> **Stored data**:
^^^^^^^^
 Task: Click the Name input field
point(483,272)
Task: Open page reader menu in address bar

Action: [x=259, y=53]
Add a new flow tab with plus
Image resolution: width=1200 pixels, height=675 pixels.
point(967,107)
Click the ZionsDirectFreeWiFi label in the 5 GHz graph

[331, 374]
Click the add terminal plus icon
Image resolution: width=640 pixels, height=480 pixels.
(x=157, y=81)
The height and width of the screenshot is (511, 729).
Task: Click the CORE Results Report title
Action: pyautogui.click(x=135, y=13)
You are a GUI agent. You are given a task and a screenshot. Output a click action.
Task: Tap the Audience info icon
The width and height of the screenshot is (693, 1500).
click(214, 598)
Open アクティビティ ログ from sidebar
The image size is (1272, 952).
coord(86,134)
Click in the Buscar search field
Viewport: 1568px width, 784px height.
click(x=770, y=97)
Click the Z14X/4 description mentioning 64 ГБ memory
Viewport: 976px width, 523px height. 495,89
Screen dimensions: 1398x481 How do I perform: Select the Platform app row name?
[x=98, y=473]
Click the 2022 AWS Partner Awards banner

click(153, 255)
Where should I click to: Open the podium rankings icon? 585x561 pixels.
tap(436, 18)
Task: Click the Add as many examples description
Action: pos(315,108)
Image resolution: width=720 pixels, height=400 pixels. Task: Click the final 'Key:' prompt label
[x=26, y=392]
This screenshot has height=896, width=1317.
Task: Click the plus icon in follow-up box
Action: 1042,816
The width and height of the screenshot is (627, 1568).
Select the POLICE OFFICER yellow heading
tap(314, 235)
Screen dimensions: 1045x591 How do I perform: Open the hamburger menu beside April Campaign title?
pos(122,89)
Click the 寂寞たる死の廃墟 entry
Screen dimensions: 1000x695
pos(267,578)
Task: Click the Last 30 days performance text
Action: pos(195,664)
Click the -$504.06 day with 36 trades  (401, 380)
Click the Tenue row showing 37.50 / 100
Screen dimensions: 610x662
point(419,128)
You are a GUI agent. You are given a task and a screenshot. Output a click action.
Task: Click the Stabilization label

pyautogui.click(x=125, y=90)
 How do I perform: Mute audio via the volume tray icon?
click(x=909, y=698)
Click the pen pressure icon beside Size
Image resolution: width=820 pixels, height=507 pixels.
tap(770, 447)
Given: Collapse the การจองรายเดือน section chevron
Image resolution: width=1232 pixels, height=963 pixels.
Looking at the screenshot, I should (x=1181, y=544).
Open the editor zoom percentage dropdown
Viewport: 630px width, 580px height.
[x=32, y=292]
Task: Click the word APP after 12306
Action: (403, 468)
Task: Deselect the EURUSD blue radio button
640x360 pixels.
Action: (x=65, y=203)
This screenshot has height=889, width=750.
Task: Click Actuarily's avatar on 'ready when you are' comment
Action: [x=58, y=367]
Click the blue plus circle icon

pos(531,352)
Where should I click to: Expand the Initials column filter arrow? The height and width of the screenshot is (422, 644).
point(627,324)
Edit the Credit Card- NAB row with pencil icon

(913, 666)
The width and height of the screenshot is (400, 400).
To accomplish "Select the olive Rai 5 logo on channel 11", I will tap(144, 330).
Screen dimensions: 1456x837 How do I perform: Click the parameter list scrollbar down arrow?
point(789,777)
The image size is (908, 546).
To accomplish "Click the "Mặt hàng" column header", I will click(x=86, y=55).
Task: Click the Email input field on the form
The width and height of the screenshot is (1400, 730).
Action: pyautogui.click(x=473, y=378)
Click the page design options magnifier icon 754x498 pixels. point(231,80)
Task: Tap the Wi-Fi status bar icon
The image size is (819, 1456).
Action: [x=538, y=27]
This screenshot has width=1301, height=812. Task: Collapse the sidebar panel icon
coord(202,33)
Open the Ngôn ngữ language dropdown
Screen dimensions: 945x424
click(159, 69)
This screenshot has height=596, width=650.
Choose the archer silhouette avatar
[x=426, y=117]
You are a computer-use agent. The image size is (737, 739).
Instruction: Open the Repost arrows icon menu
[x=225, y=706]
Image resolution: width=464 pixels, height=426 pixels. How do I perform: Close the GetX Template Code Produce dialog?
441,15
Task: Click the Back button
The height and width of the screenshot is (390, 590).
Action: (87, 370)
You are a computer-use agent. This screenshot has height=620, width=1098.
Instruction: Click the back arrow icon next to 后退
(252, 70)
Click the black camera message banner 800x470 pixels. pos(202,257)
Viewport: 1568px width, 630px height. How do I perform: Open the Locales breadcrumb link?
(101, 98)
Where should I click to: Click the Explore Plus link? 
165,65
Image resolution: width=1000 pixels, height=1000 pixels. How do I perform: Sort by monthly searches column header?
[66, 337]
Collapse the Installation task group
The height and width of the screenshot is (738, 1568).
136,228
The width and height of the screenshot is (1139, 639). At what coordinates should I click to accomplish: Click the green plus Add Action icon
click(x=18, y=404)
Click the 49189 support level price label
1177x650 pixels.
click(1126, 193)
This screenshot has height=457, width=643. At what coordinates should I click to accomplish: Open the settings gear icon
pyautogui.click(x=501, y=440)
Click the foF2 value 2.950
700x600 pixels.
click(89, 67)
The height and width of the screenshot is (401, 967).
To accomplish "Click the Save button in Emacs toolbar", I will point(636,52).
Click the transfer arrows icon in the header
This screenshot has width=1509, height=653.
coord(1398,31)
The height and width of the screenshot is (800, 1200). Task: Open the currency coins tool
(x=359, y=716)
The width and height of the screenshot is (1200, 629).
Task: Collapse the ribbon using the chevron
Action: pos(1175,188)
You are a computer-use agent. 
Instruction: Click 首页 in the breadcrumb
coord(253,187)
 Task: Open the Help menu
^^^^^^^^
> **Directions**:
For the word "button", count the lines of the records that contain it and give only the number.

> **Task result**:
3